On Cardiac Dysfunction
- Tyler Fox
- May 1
- 2 min read
Updated: Jun 4
I have been laying low around the house this past week with some sore quads and a recovering system! The start of the week felt especially foggy and it inspired this week’s topic; what to expect following a hard race effort. Yes… I realize last week’s had to do with tapering and this week’s has to do with recovery...not too original!
Most of us know that things don’t feel 100% immediately following a race or long training run. As mentioned above, my ‘thinking’ feels a little slower than normal. Additionally, it feels like I am out of breath ‘quicker’, my heart rate spikes at a lower effort, and my muscles tighten and make it harder to walk down the stairs. These are the things that I can note, but there is so much more going on that needs time!
Cardiac dysfunction occurs immediately following long runs through a decrease in autonomic control (largely unconscious control of body functions). Efforts that would normally feel very easy in the immediate recovery phase feel far more difficult and lead to an increased heart rate and breathing rate. I have experienced this myself and have seen it amongst many of you. The rate of recovery appears to be athlete-dependent and I have had faster recoveries following 100 mile races versus hard, 50k efforts!

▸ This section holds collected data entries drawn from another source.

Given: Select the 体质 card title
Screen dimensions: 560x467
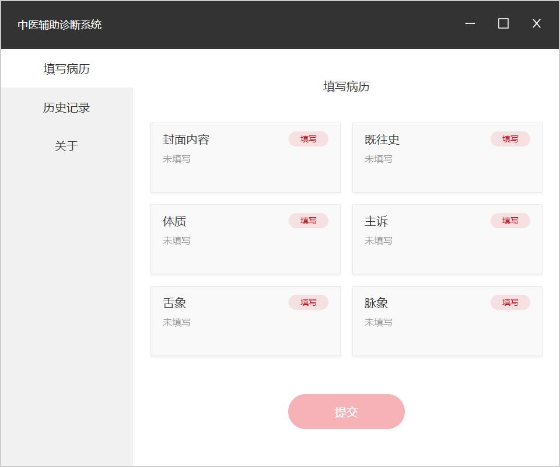Looking at the screenshot, I should pos(174,221).
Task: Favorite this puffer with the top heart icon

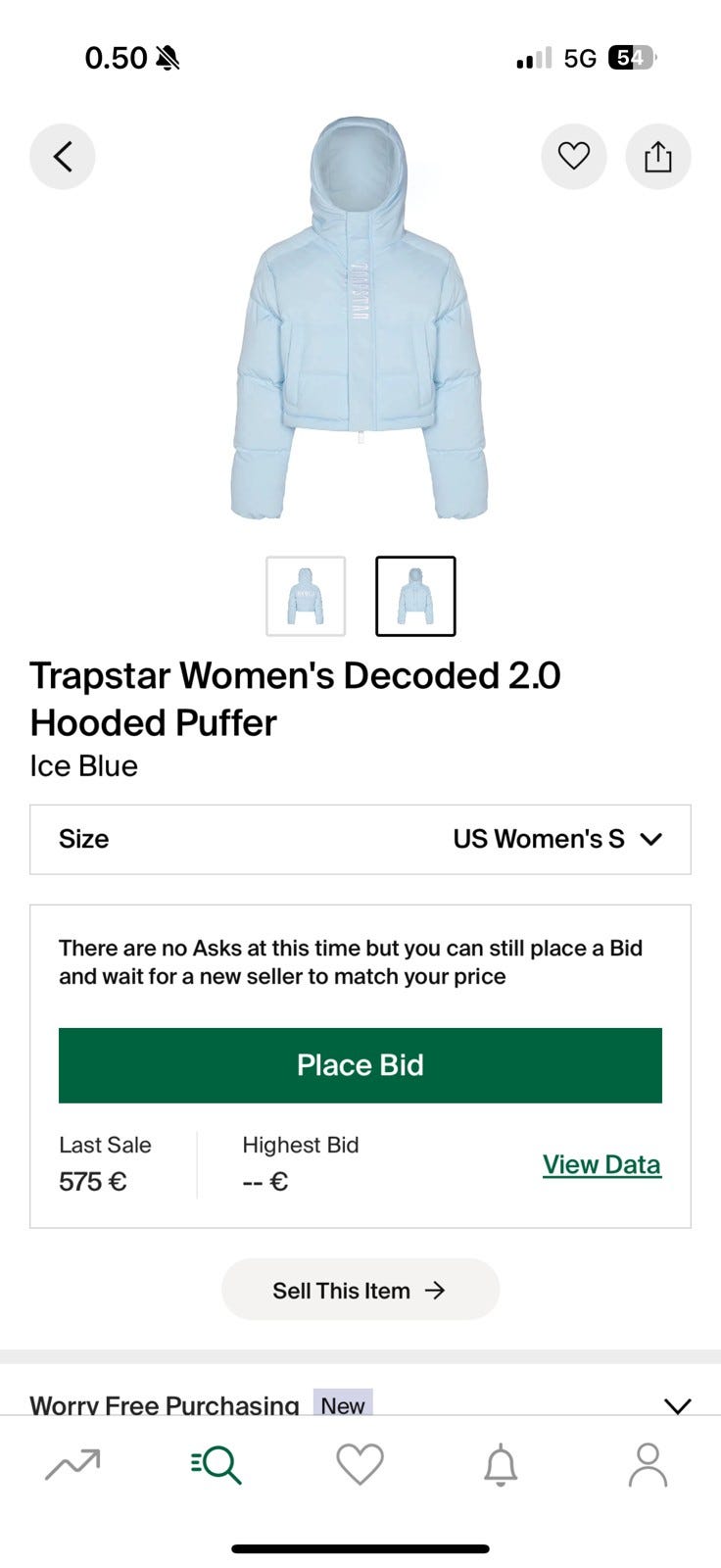Action: click(574, 157)
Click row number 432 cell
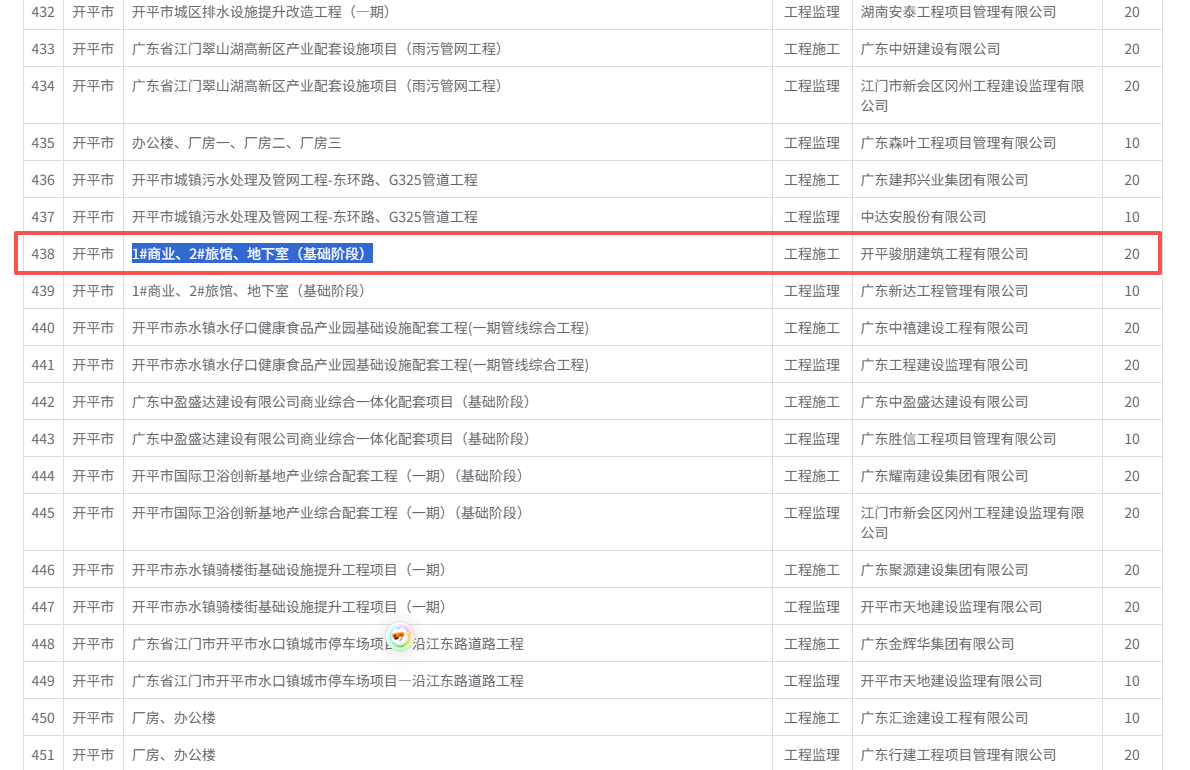 [43, 12]
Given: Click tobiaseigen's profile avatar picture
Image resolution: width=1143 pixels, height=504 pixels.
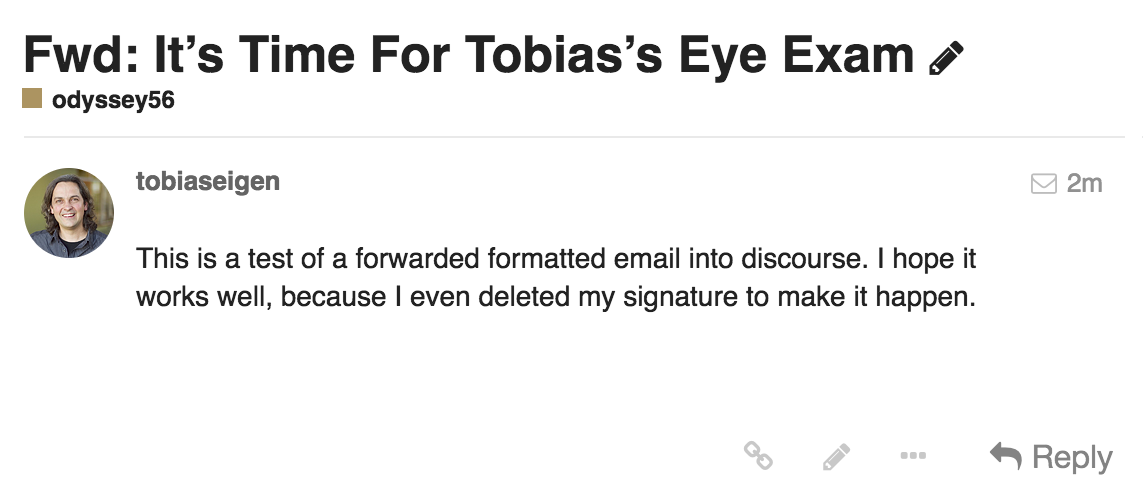Looking at the screenshot, I should point(69,213).
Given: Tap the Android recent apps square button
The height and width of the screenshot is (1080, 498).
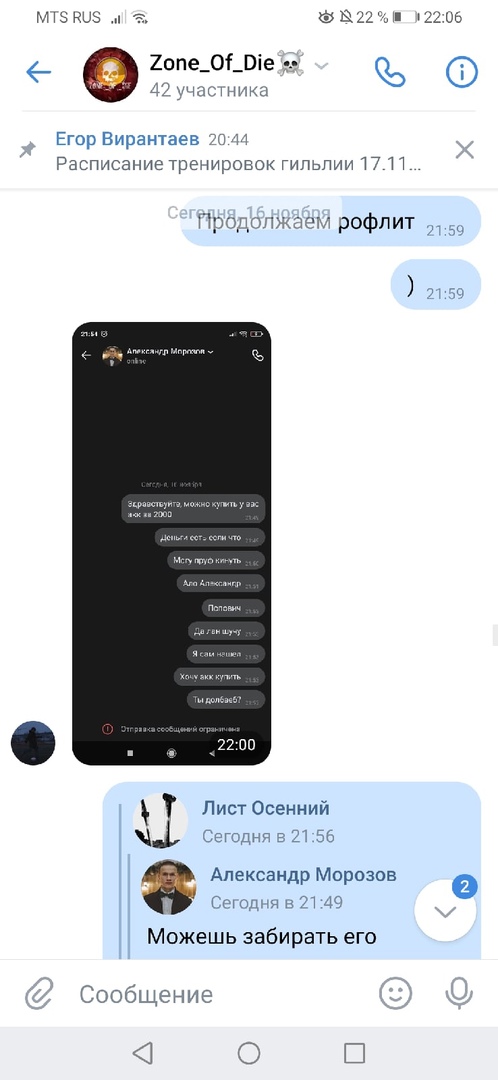Looking at the screenshot, I should 354,1053.

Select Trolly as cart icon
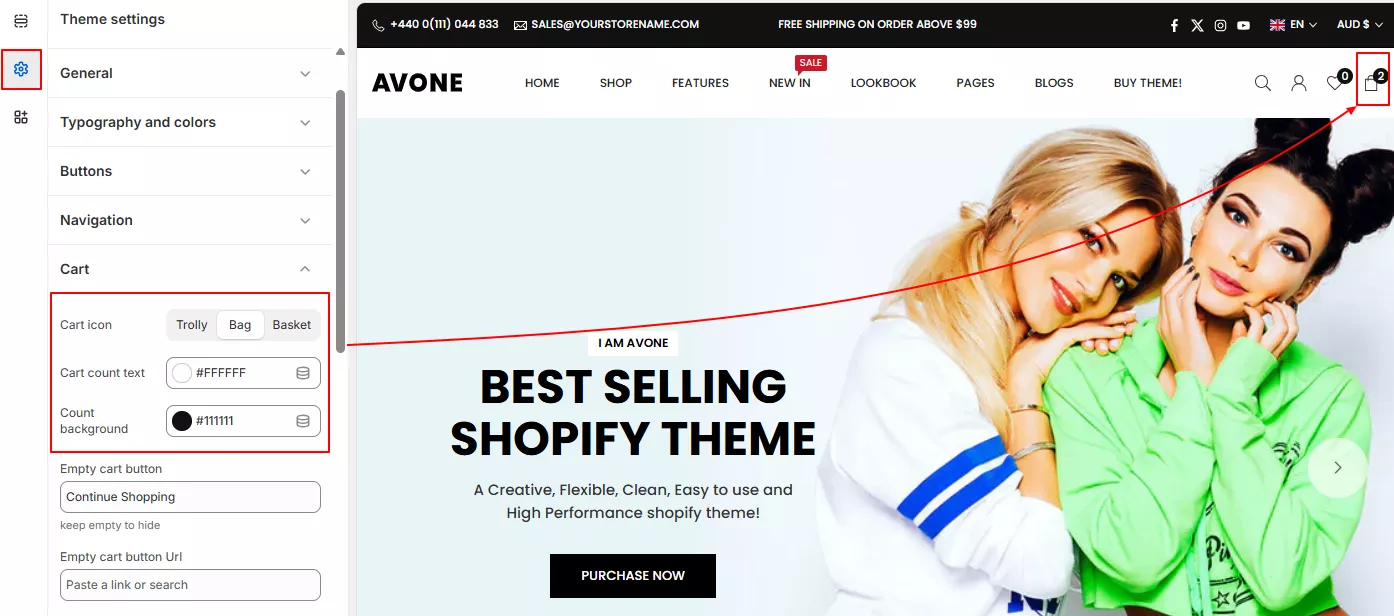192,325
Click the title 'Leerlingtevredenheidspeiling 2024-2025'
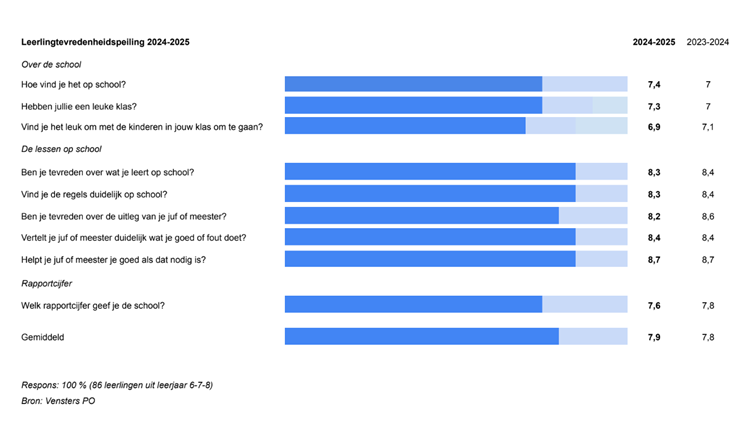This screenshot has height=428, width=750. (105, 42)
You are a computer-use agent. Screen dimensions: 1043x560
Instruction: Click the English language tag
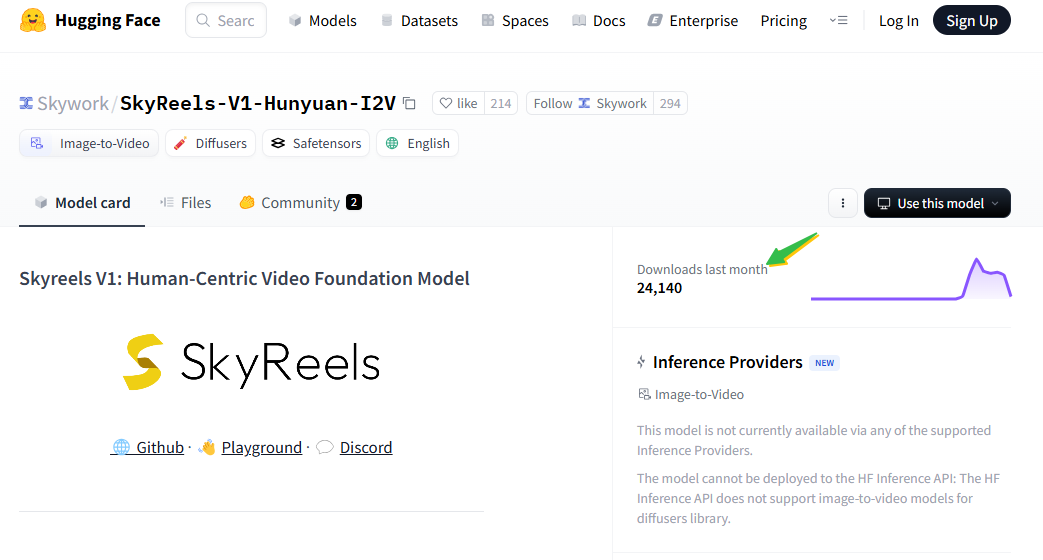coord(418,143)
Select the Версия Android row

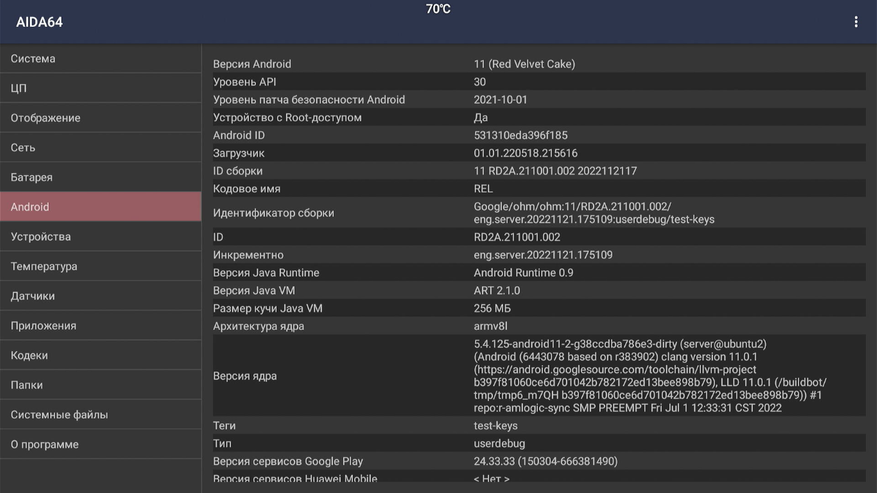coord(538,64)
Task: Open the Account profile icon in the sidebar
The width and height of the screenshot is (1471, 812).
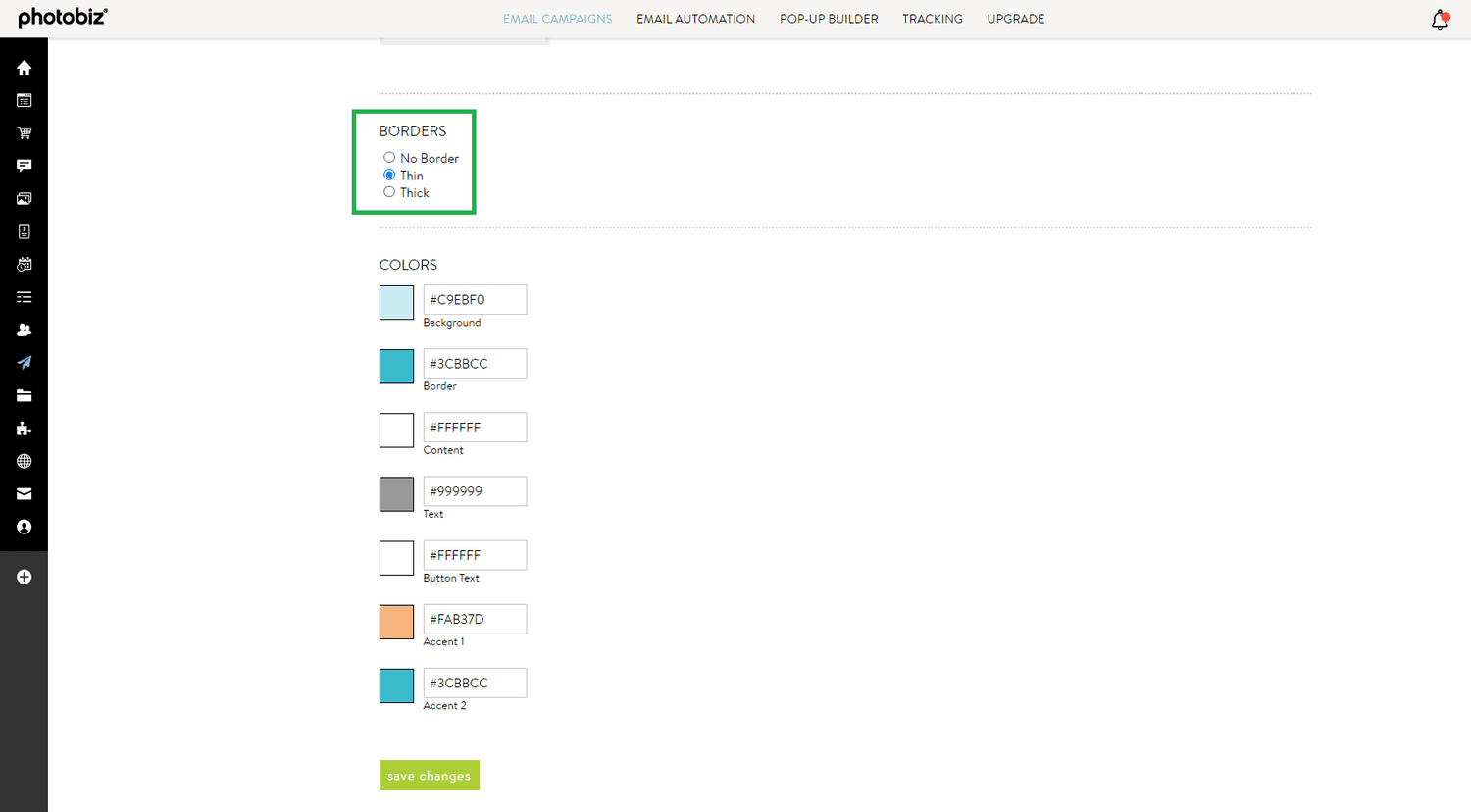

I don’t have to tell you that your muscles are sore following most runs. It should come as no surprise that this is amplified following ‘especially long runs’! However, the internal damage that occurs is generally less intuitive and less noticeable. The kidneys are especially fatigued and susceptible to damage during long runs and races as they are our filtration system and in charge of water balance. As muscles are broken down for metabolic substrate (energy production) during especially long races, nitrogen is released into the bloodstream, filtered out by the kidneys, and leaves the body in urine. This process happens a lot in ultrarunning and the kidneys need a recovery window following the runs, the same as muscles do, and likely longer!
In addition to the cardiovascular and physical fatigue that are common post ultramarathon, many of us experience some mental fatigue following an ultra-marathon. You may always feel tired and still have trouble sleeping. It can be difficult to focus on simple tasks and I experience a general sense of increased irritability. In addition, the post-race blues are a common phenomena, especially when finishing our a-goal races for the year. It’s common to think that the experience fell short of expectations or that you may never experience something ‘as great’ again. Just be mindful of the fact that nothing is functioning as it should and all of these are normal thoughts to have. I like to think this compares to the Snickers ad campaign…’you’re not you when you’re hungry’, or in this case…’you’re not you when your body is rebelling in every way possible’!
As with training recovery, sleep and refueling are your best aids immediately following a long effort. Your body is certainly in a major caloric deficit, and get as many quality (and non-quality) foods down as you’re able to!